(Problem requirements):
Change every "Open" in the records below to "Launch", keeping all other text the same. Omit the pictures from your output.

Target pointing data:
-- Begin --

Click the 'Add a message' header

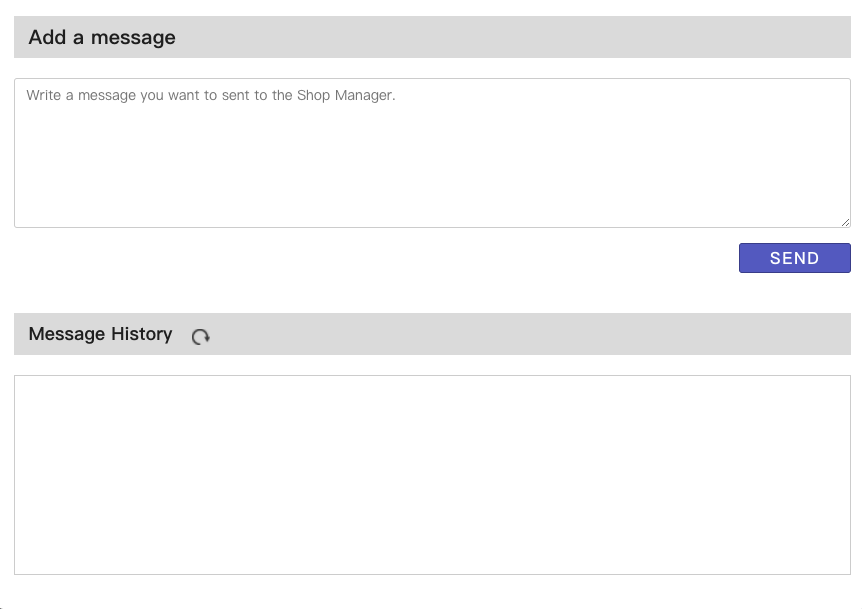point(102,37)
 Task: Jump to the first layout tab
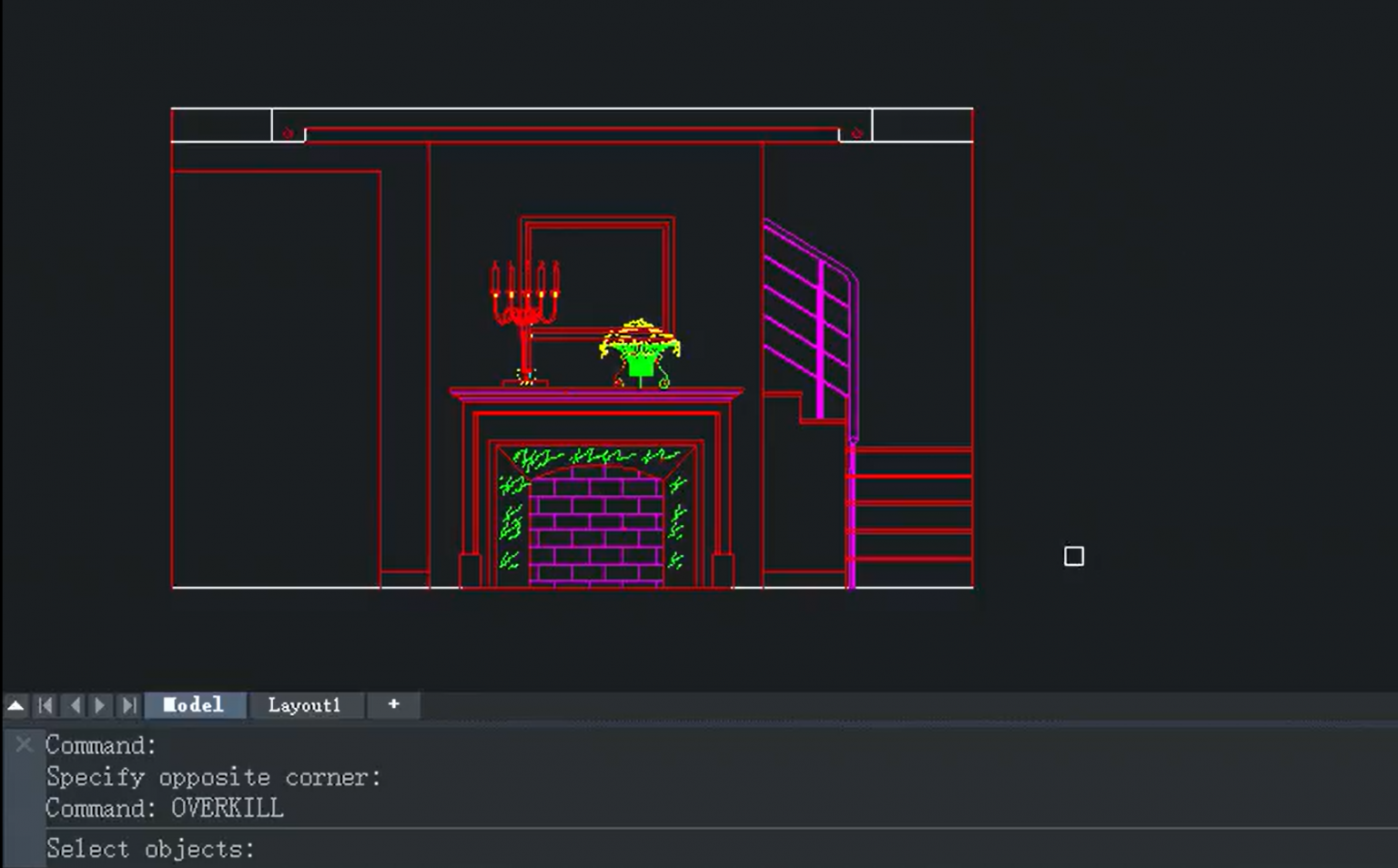(x=46, y=705)
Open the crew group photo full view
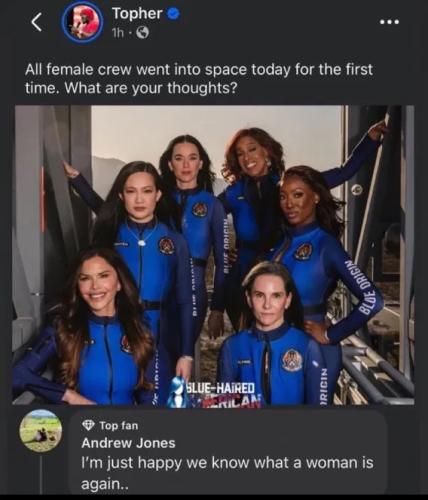The height and width of the screenshot is (500, 428). [213, 255]
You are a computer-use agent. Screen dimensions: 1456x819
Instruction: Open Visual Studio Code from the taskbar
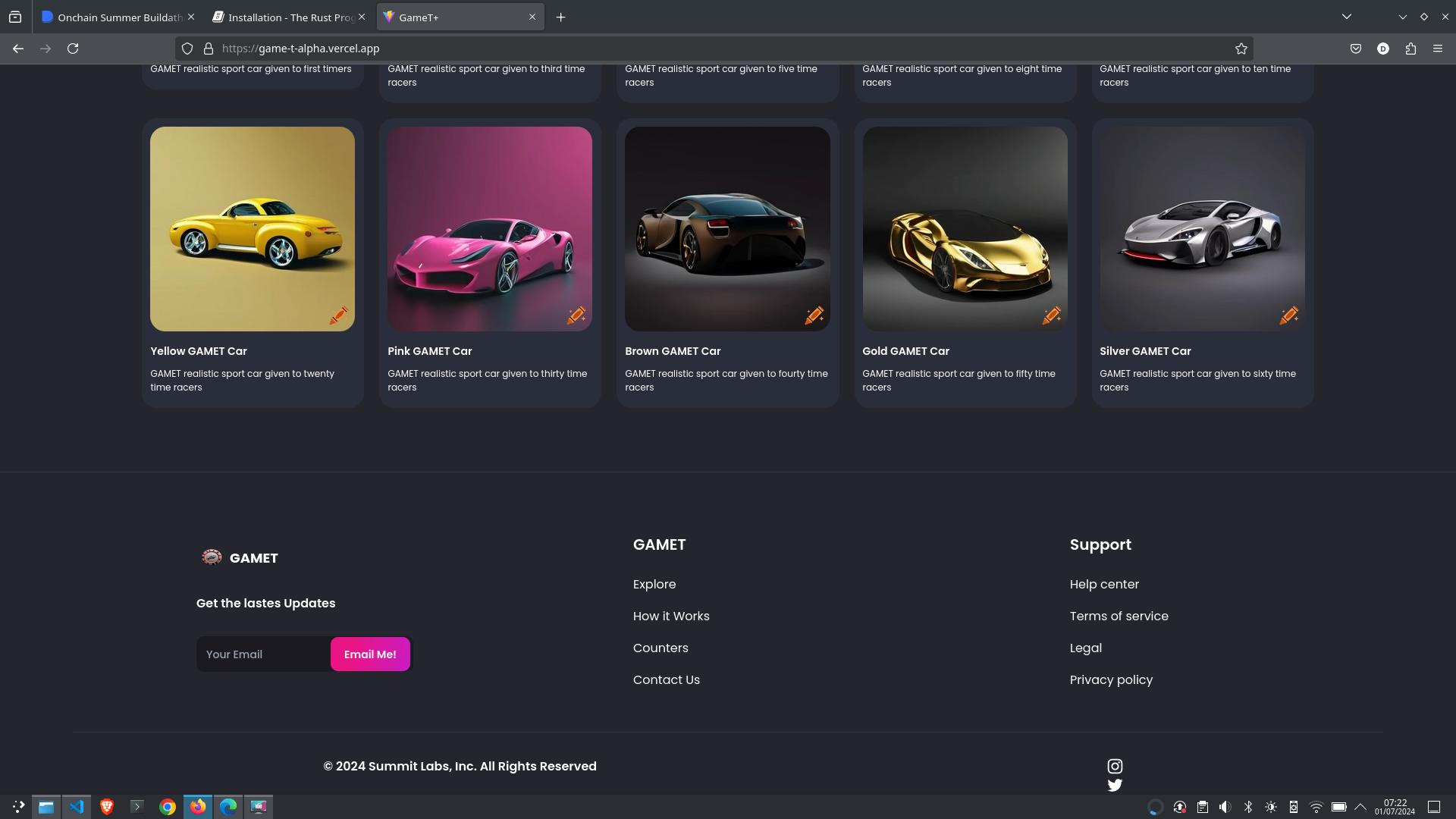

-- End --

(The response):
Click the 'Add a message' header

point(102,37)
 Task: Jump to the first layout tab
(x=46, y=705)
Launch the crew group photo full view
The height and width of the screenshot is (500, 428). [213, 255]
You are a computer-use agent. Screen dimensions: 1456x819
Instruction: Launch Visual Studio Code from the taskbar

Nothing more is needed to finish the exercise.